Big Ben strikes one and the crowd goes quiet. A woman hollers ‘Free Palestine’. The man I am trying to interview tells me: “I’m sorry I’ve been told to be silent.” Police respect the silence. Then the arrests start.

During one of the biggest mass arrests in British protest history, I am sat next to arrestee number one when a Geordie officer reads him his rights. The approach is gentle. The language hesitant. “I’m gonna have to arrest you alright, under Section 13 of the Terrorist Act, because you are displaying, uh, Palestine Action, which is, uh, basically, uh, a proscribed terrorism group.”

The sign-holder says nothing.

“Are you willing to come up and walk with us? Because I don’t want to carry ya.”

Sign-holder’s head shakes ever so slightly.

“I don’t wanna carry ya, or do any force with ya.”

Nothing.

“Will you walk with us… please?”

## Listing
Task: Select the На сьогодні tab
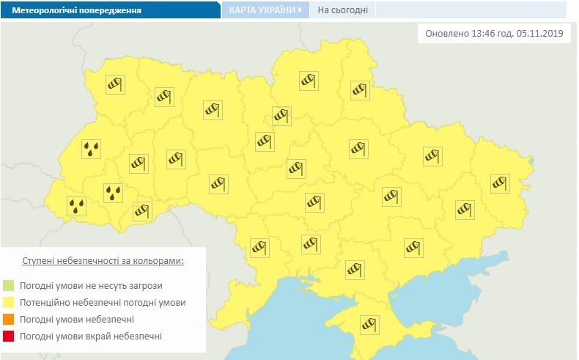[x=342, y=10]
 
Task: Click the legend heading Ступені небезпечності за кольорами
[x=103, y=261]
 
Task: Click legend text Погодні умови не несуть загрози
[x=92, y=285]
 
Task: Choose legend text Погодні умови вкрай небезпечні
[x=92, y=337]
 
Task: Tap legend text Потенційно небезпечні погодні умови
[x=103, y=302]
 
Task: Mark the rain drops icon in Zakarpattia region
[x=76, y=207]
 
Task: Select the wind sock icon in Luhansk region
[x=499, y=182]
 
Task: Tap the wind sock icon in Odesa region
[x=259, y=247]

## Problems
**1.** In the account of the protest arrests, what lines does the arresting officer say to the sign-holder? Quote each in order.
**2.** Could you carry on the account of the protest arrests from its last line?
These rows come from a separate source.

## Answer set
**1.**
1. "I'm gonna have to arrest you alright, under Section 13 of the Terrorist Act, because you are displaying, uh, Palestine Action, which is, uh, basically, uh, a proscribed terrorism group."
2. "Are you willing to come up and walk with us? Because I don't want to carry ya."
3. "I don't wanna carry ya, or do any force with ya."
4. "Will you walk with us… please?"

**2.**
Organisers Defend Our Juries told protesters to ‘go limp’ and refuse street bail in an attempt to overwhelm the UK’s largest police force. Sign-holder Number 1 follows the request, becoming the first of hundreds to be carried off to chorus of vitriol. The anger here is electric. Obstinate-looking policemen grimace.

“Is this what your mother wanted you to be when they raised you?” one particularly splenetic man screams towards a sea of yellow high-vis, “Arresting grandmas? Shame on you.”

‘People have been suspended from work’

John, 69, Angela, 90, and Claudia, 27, all told MyLondon about their motivations
John, 69, Angela, 90, and Claudia, 27, all told MyLondon about their motivations(Image: Callum Cuddeford/MyLondon)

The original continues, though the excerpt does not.